L’espérance n’est pas une science.
L’espérance n’est même un don.
L’espérance ne repose sur rien.
Elle ne repose rien ? Si, peut-être. Sur la parole de tous les prophètes avant nous qui ont pris la peine d’écrire et de parler jusqu’à nous aujourd’hui.
Des prophètes de l’Évangile qui ont parlé tous les dialectes du monde pour que s’incarne dans chaque langue, dans chaque culture, dans chaque époque le Christ et son Évangile.
Quel est-il ce message ?
Il est tout simple, et pourtant chaque génération doit le découvrir à nouveau : c’est dans l’humanité que Dieu réside. Dans notre humanité qui résiste à la rigidité des théories et à la frigidité de la morale. Il n’était ni prêtre, ni prophète, ni super-héros, ni surhomme ton Christ. Il ne connaissait que sa langue natale, lui l’enfant du pays, un charpentier, un fils de rien. C’est lui, ton messie. Un homme de la terre qui a ouvert le ciel pour donner à Dieu un visage, des mains, des pieds, un ventre, une bouche, une langue. C’est lui ton messie, dont la parole, faite de mots et de gestes, a révélé jusqu’à toi, 2000 ans plus tard que le monde a un sens, que la vie a un sens : l’espérance.
Le sens de la vie n’est à chercher ni dans l’irrationnel, le merveilleux, dans les pratiques magiques, ni dans les pensées de fin du monde et les discours illuminés. Ça, c’est « parler en l’air », écrit Paul. Le sens de la vie, c’est d’endosser son humanité, de l’assumer, d’en être fier, et tout miser sur elle : avec ses faiblesses, ses excès et ses contradictions.
Le sens de la vie, c’est vivre dans cette dynamique du langage qui me fait parler l’évangile (et pas parler de l’évangile) et agir l’évangile chaque jour de ma vie, au supermarché, en famille, au travail et dans la prière.
Le sens de la vie, c’est de donner à ceux qui m’entourent une parole constructive.
C’est à toi d’évangéliser et pas aux seuls pasteurs. Les premiers chrétiens n’avaient ni pasteurs, ni prêtres, ni évangiles ni Bible, ni 2000 ans de tradition chrétienne derrière eux. Ils n’avaient pas d’Église, pas de temples. Ils n’avaient pas étudié la théologie. Et pourtant, c’est eux qui ont édifié génération après génération des pratiques sociales et religieuses qui ont bouleversé le monde.

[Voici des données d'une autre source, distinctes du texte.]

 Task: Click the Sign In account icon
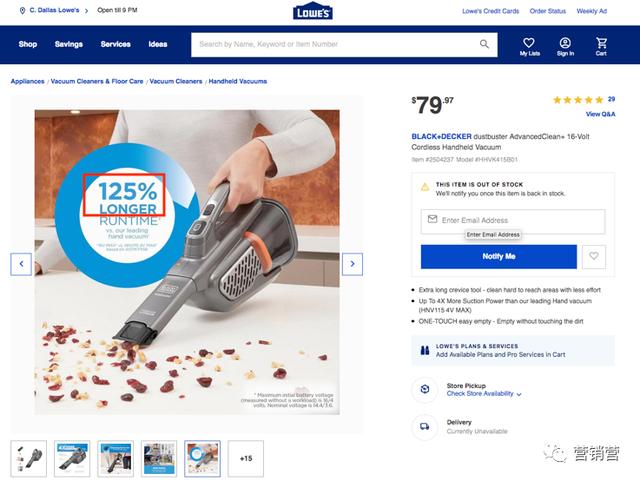[565, 43]
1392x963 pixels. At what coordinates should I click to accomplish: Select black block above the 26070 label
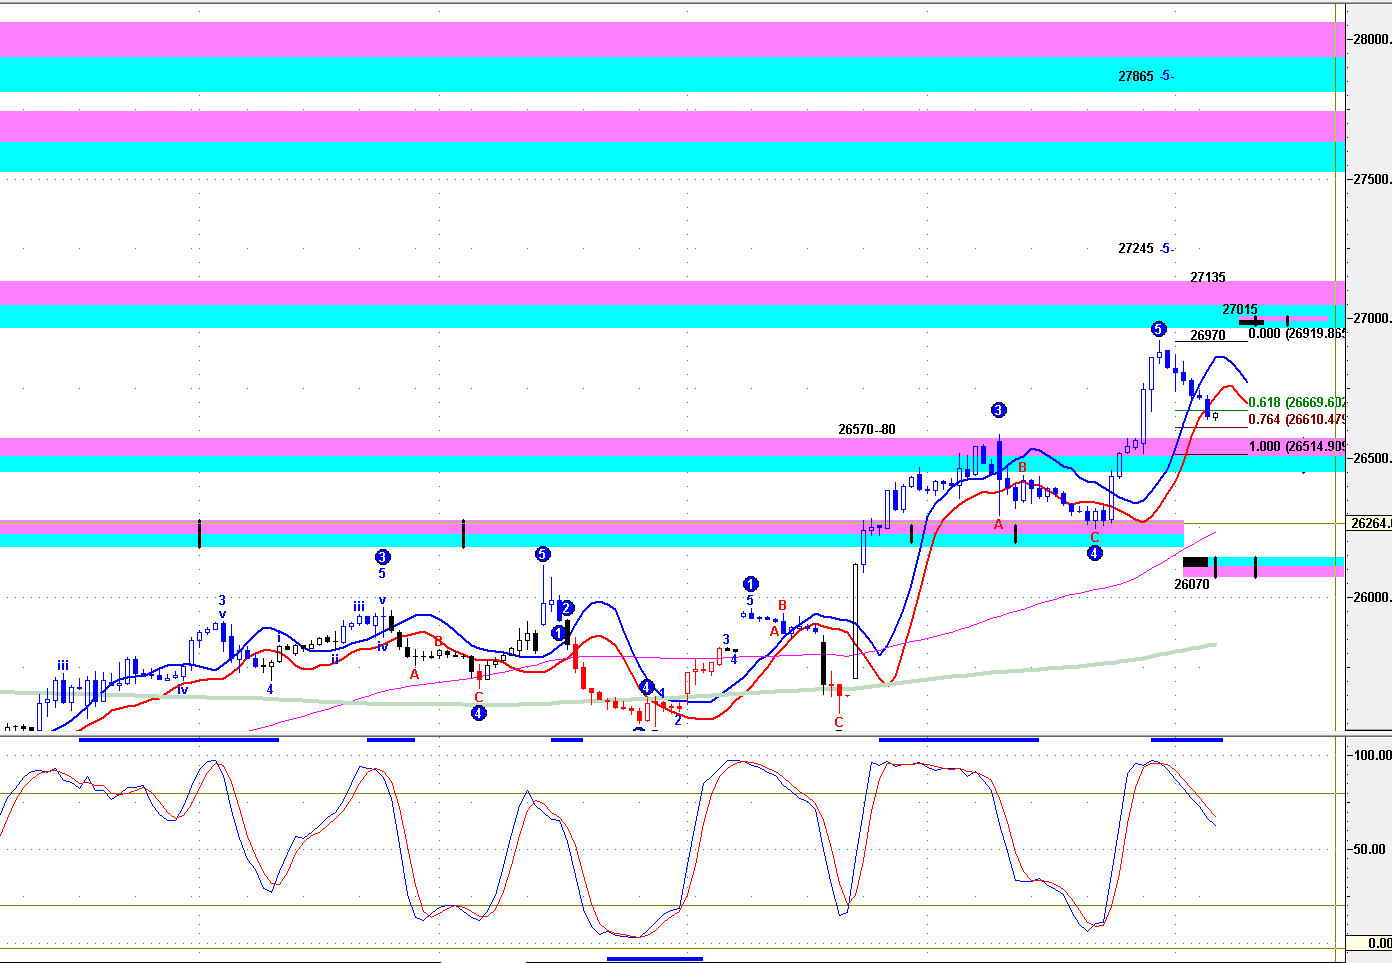(x=1195, y=562)
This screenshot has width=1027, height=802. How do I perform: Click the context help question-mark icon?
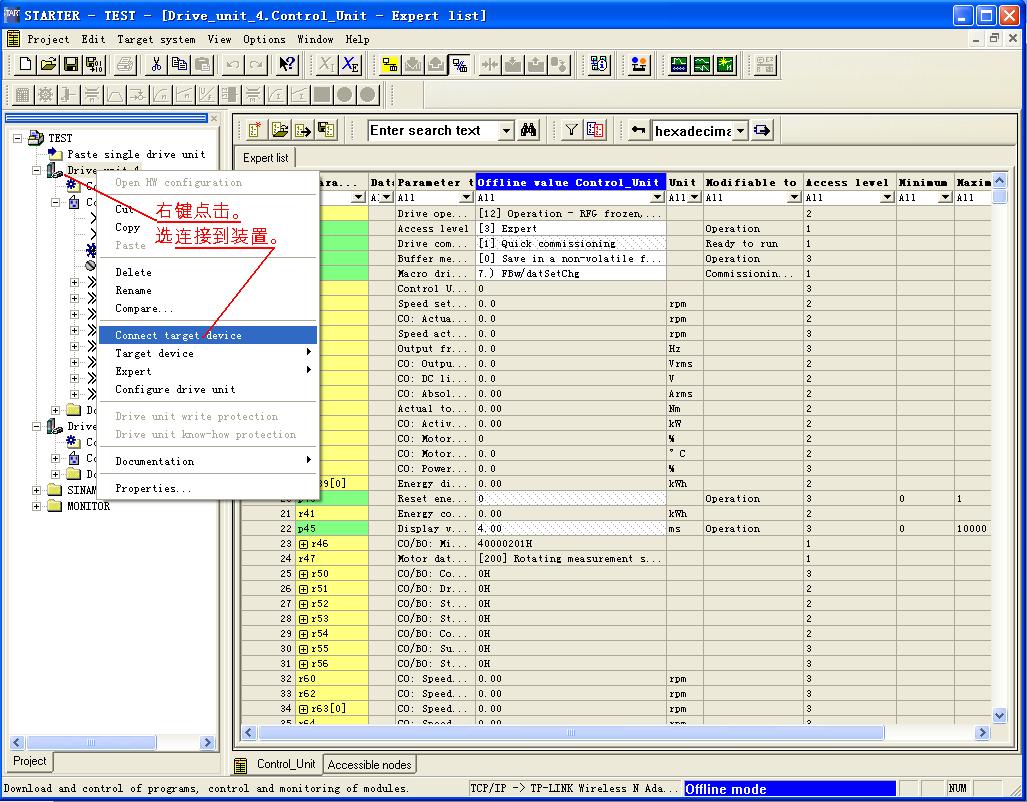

Et notre monde, pas moins que celui de nos ancêtres a besoin, lui aussi d’être bouleversé. Et ce n’est pas en se réfugiant dans des pratiques religieuses, toutes aussi exotiques les unes que les autres, que nous le bouleverserons. Être chrétien, ce n’est pas une identité religieuse. C’est une vocation, c’est un état d’esprit, c’est un art.
Être chrétien, ce n’est pas appartenir à un club d’initiés. C’est appartenir au monde et y vivre en pionnier, en sentinelle du Christ.
Car si l’humain est religieux, Dieu ne l’est pas.
Notre vocation, à chacune et chacun de nous, ce n’est pas d’être pieux, bigots, et de se bricoler des pratiques ésotériques. C’est très à la mode mais ça n’est pas le message du Christ.
Se regonfler le moral à coup de shoots spirituels n’est pas mauvais en soi. Mais à la suite de Paul, posons-nous la question de l’intérêt pour le monde ?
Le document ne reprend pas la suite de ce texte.